The story’s time setting is in the contemporary period, given the circumstances of the modern lifestyle—faster/more-reliable-than-snail-mail FedEx, luxurious Boeing plane rides, advanced level of transportation and telecommunications—being lived in the U.S., the origin of the protagonist before he, all in his lonesome, plunges right into an obscure yet beautiful uninhabited island somewhere in the lonely, vast Pacific, the story’s geographic setting.
The conflict, an external one, is the point wherein the protagonist is face to face in all his humanity against nature, because he does not have any control of the challenging situation of surviving a crash and being naturally forced to live unimaginably in an island widely separated from the modern life he previously leads. The protagonist is presented with the struggle of surviving to the end (meaning, eating with what the wild, vegetation, and sea can offer him, going primitive from his fashion to his sanitation, making up a company to avoid becoming crazy, etc.) or withering away as a result of his accident.
In order to survive my ordeal, I as the main character would have to accept my humanity, that is, my vulnerability in the elements of nature. I could not go on and deny my fate because that would ruin my chance to begin from scratches the way the primitive men survived in the beginning of time. The primitive ancestors lived within their means, so could I despite having been accustomed to the modernity.
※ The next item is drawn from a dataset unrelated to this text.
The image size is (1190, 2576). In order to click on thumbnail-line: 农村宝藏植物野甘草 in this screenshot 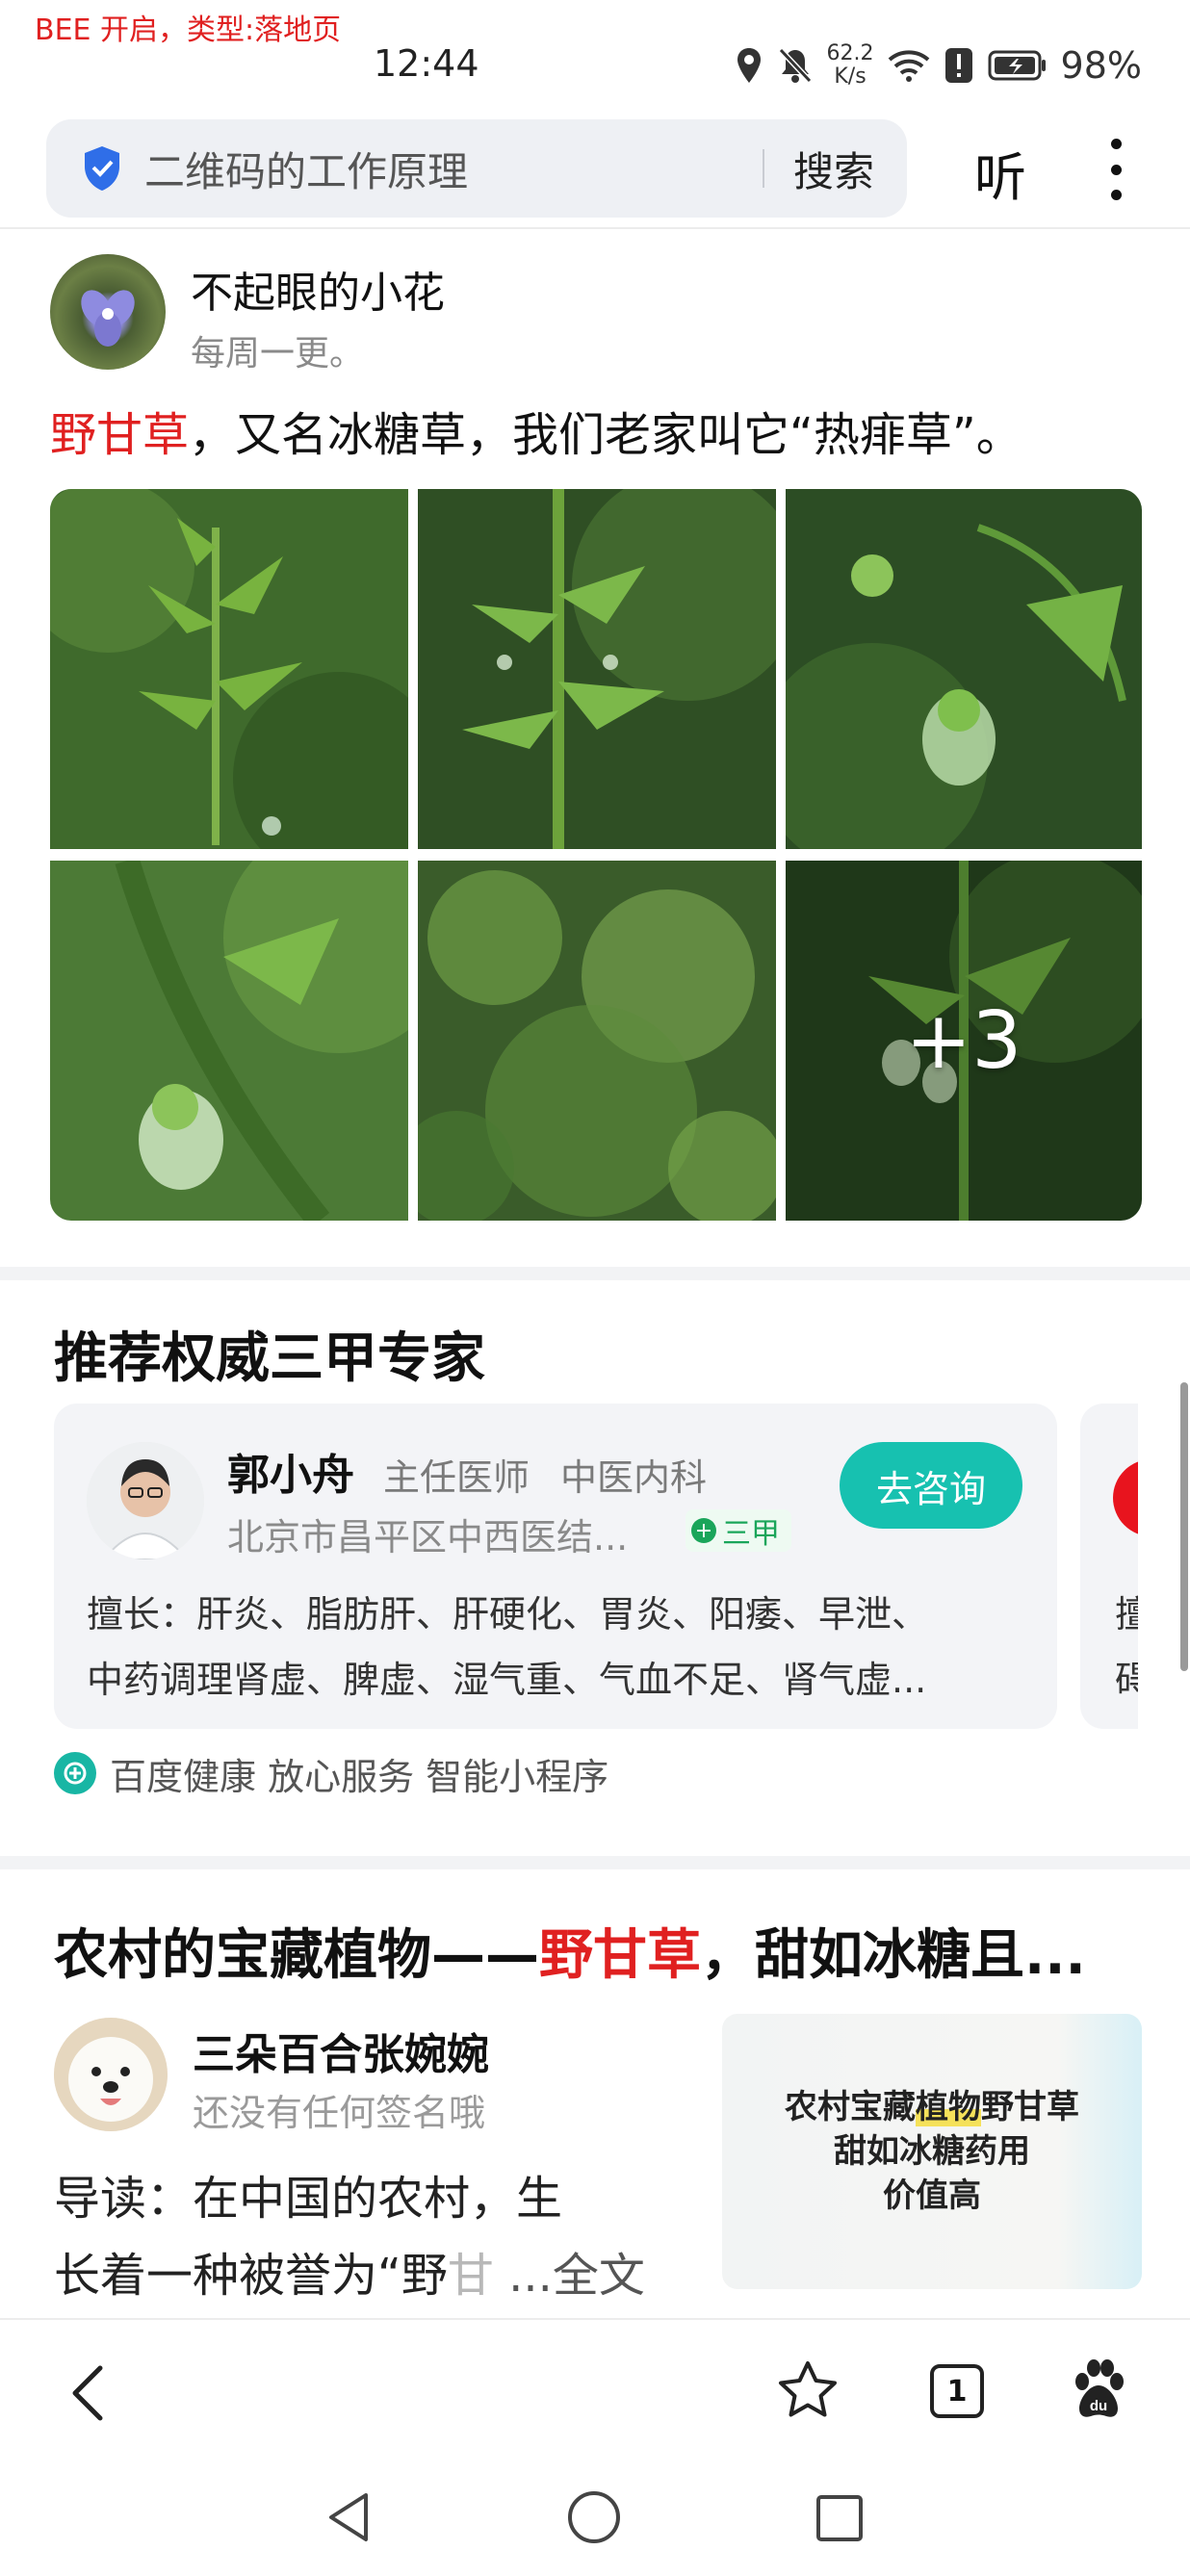, I will do `click(932, 2107)`.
Only after this would I be able to move along and eat, live and survive in my new environment.
The main character learned through his experience the value of accepting one’s humanity because were he parasitically sufficient (like most modern-time people) in the lifestyle of the contemporary, he would have died a few days on the island after surviving the crash. His humanity taught him that he could survive with all available means, and that modern lifestyle has all its demons snatching people’s humane souls.
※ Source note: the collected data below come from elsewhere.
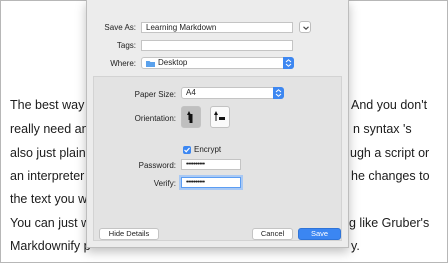 This screenshot has height=263, width=448. I want to click on doc-line-4-right: he changes to, so click(390, 176).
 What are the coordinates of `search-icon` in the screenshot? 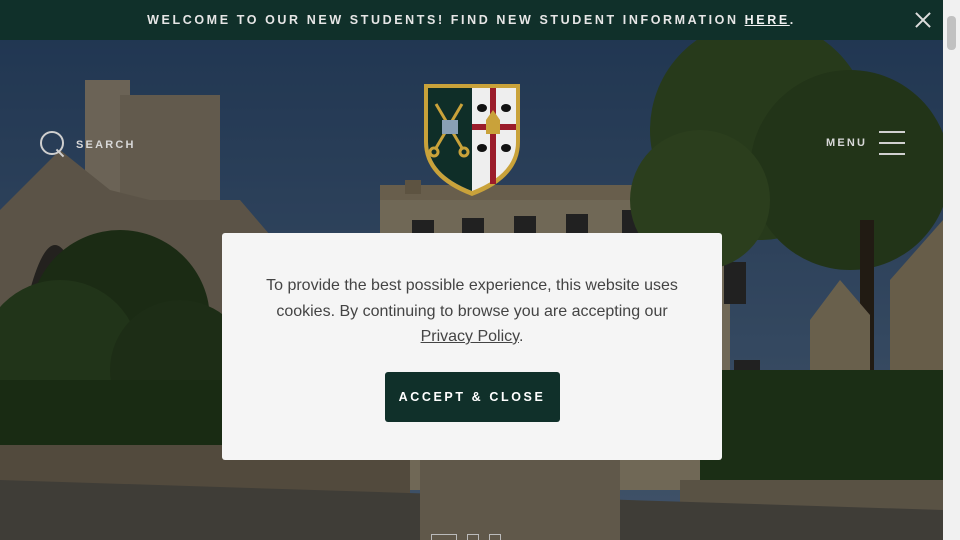 It's located at (54, 145).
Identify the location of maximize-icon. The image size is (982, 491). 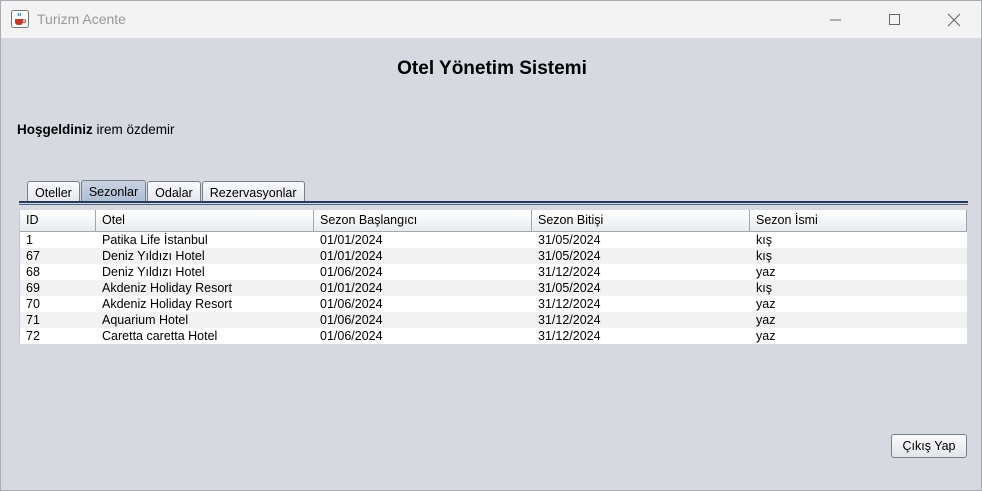
(894, 19).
I realized that in the process of my getting too involved or being eaten wholly by the modern system, my humanity is being sacrificed. Forced into circumstances beyond my useless control, especially those within the bidding of eternal nature (which can hardly be affected whether or not I or other people live or die), I will be reduced to my basic humanity. Masked with the moral label, I realize that against nature’s power, I can only be human.